Segment Start: Data in this exercise

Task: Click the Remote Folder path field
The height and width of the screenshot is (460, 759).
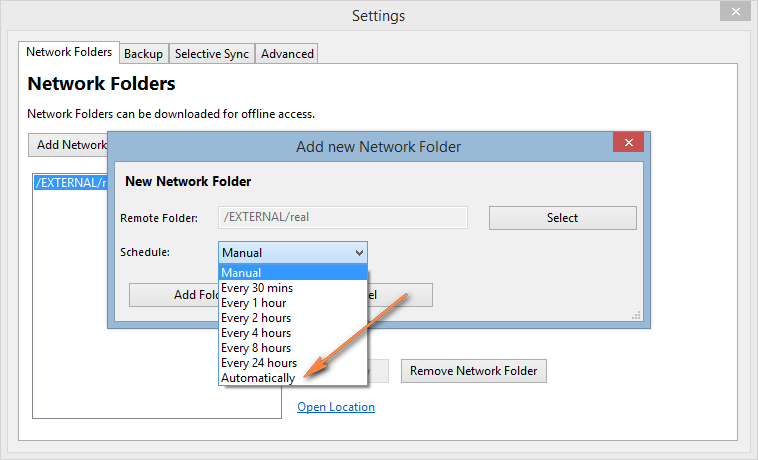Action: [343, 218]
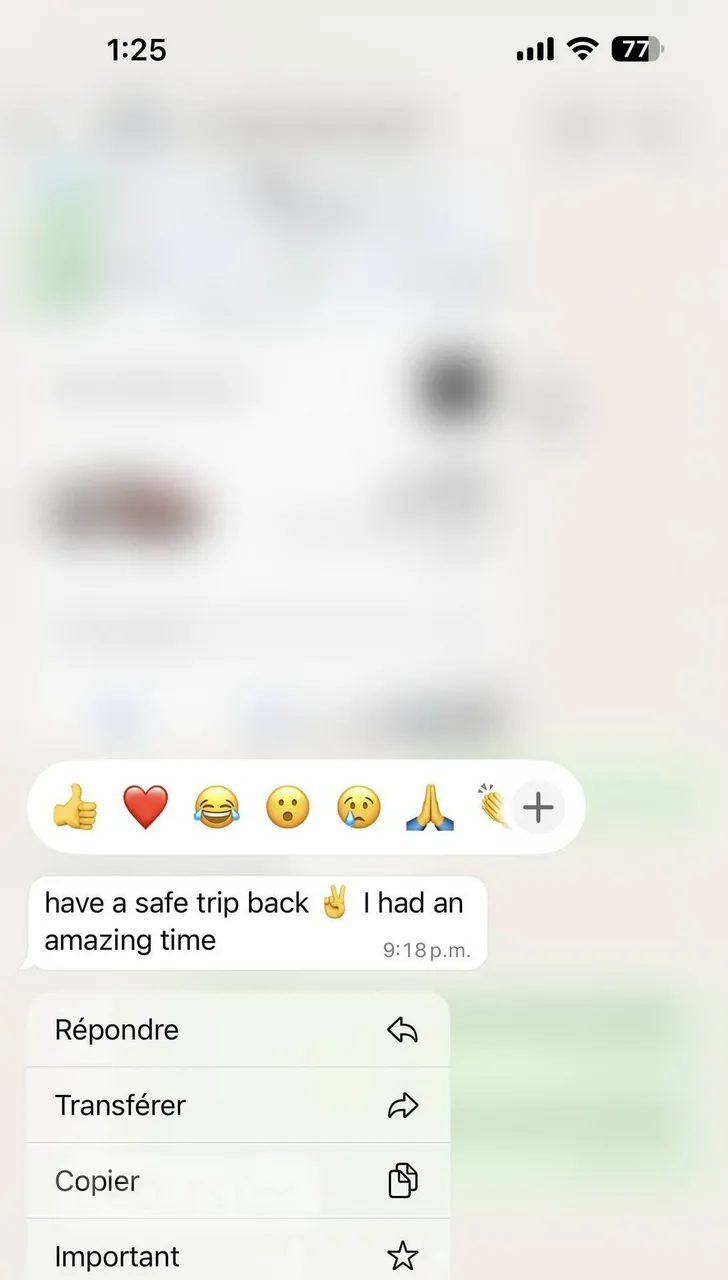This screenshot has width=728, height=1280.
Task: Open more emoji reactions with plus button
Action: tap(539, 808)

Segment End: Data in this exercise

About this task >> Give back exactly, and only, the lines from the one holding "The height and" through the last line of the entries, with every picture omitted.

Written answer >>
The height and width of the screenshot is (460, 759).
Action: [343, 218]
This screenshot has width=728, height=1280.
Task: Open more emoji reactions with plus button
Action: tap(539, 808)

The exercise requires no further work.